BRIEF -
Extract, from the records beneath this instruction, each line that contains the word "accomplish".

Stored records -
-*-

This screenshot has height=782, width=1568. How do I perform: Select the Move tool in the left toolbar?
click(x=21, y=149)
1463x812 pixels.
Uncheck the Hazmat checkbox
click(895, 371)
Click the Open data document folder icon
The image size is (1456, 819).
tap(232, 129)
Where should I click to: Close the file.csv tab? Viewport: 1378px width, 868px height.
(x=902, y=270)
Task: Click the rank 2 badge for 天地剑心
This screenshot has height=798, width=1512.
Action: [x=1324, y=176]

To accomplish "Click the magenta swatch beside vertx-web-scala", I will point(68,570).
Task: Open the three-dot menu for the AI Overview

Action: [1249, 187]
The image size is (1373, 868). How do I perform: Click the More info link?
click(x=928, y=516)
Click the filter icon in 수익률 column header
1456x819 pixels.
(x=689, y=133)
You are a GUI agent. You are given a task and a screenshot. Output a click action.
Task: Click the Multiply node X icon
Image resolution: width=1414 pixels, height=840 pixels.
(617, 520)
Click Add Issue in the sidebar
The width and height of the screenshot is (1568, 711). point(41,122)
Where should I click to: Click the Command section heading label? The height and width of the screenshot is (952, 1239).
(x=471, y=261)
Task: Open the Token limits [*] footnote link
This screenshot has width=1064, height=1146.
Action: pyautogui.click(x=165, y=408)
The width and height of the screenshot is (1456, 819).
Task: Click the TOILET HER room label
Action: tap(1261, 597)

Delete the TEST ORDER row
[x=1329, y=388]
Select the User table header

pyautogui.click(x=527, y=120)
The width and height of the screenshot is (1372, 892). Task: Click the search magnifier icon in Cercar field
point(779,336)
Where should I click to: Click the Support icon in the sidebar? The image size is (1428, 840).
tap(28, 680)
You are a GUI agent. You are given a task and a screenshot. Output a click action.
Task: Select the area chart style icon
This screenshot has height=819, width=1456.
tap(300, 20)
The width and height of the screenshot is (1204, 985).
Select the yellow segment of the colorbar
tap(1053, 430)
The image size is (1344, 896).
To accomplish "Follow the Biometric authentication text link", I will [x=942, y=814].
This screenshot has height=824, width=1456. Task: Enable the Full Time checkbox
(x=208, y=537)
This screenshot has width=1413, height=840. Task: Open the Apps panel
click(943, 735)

-*-

ANSWER BELOW -
To accomplish "Click the magenta swatch beside vertx-web-scala", I will point(68,570).
To accomplish "Follow the Biometric authentication text link", I will [x=942, y=814].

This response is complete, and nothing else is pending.